Siguieron adelante, mientras recobraban
el aliento y olían el aroma de la madreselva al anochecer. En lo alto de una colina,
William Wallace miró hacia abajo y al mismo tiempo llegó hasta allí un dulce sonido
de música al aire libre. Un coro cantaba himnos en los jardines de una antigua iglesia
blanca que destellaba en el cruce de caminos, muy abajo. Se quedó mirando a lo lejos
como si lo viera todo con sumo detalle, como si viera a una mujer vestida de blanco
quitar la funda floreada del órgano, colocado en una pequeña pendiente a la sombra,
limpiar el polvo de las teclas y empezar a accionar el fuelle y a tocar… Sonrió
débilmente, como sonreiría a su madre, a Hazel y a las mujeres que había oído cantar
a lo largo de su vida, y entonces una joven se puso en pie para cantar bajo los
árboles las baladas más largas y antiguas.
Virgil le deseó buenas noches, entró
en su casa y la puerta se cerró tras él.
Cuando llegó a la suya, William Wallace
observó con sorpresa que no había llovido. Sin embargo, combado sobre su tejado
había algo que no recordaba haber visto nunca: un arco iris de noche. A la luz de
la luna, que había vuelto a salir, parecía pequeño y hecho de una tela vaporosa,
como un vestido estival de mujer, un velo tenue a través del cual se veían las estrellas.
Subió al porche, entró por la puerta
y, cuando atravesó, agotado, la sala y la cocina, oyó que lo llamaban. Al cabo de
un instante sonrió, como si oír pronunciar su nombre en la casa fuera mejor que
cualquier otra cosa que hubiera podido esperar. La voz salía del dormitorio.
–¿Qué quieres? –preguntó, sin moverse.
Entonces ella abrió la puerta del
dormitorio, que emitió su habitual crujido de protesta, se quedó allí plantada.
No había cambiado un ápice.
–¿Cómo estás? –preguntó él.
–Bastante bien. No demasiado bien
–respondió Hazel con aire misterioso.
–Me he hecho un corte en el pie
–dijo William Wallace, mientras se quitaba el zapato para que ella viera la sangre.
–¿Cómo demonios te lo has hecho?
–exclamó ella retrocediendo un paso.
–Dragando el río. Pero ya no me duele.
–Deberías tener más cuidado –dijo
ella–. La cena está lista.
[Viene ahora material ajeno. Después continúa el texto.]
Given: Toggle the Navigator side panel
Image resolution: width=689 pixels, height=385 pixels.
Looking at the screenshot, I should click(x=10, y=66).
No sabía si volverías a casa o harías lo mismo que anoche.
Ve a ponerte presentable –añadió, y se fue corriendo.
Después de cenar se quedaron sentados
un rato en los escalones de la parte delantera de la casa.
–¿Dónde estabas esta mañana cuando
volví a casa? –preguntó William Wallace cuando se disponían a entrar.
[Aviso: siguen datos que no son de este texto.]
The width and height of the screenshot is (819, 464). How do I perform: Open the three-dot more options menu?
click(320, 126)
–Estaba escondida –dijo ella–. Todavía
estaba escribiendo la carta. Tú la rompiste.
–¿Me viste cuando la leí?
–Sí. Estaba tan cerca que si hubieras
estirado la mano me habrías tocado.
Él se mordió el labio y le dio un
golpecito y una palmada, y a continuación la puso boca abajo sobre sus rodillas
y le propinó un azote en las nalgas.
–¿Volverás a hacerlo? –preguntó.
–¡Le contaré a mi madre lo que me
hiciste!
–¿Volverás a hacerlo?
–¡No! –gritó ella.
–Pues levántate de mis rodillas.
Era como si él la hubiera perseguido
y la hubiera atrapado de nuevo. Ella sonrió, con la cabeza apoyada en su brazo.
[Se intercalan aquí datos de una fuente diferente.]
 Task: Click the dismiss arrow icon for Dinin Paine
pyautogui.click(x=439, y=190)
Al fin y al cabo, era una persecución como cualquier otra.
–Volveré a hacerlo si estoy lista
–dijo–. La próxima vez será diferente.
Ya estaba lista para entrar. Se levantó
y miró desde el escalón superior al otro lado del jardín, donde se alzaba el cinamomo,
y más allá, en dirección a los campos oscuros donde parpadeaban las luciérnagas.
Él también se puso en pie y se quedó a su lado, con el entrecejo fruncido, tratando
de mirar donde ella miraba. Al cabo de unos minutos ella lo cogió de la mano y lo
condujo a la casa sonriendo como si le sonriera a él.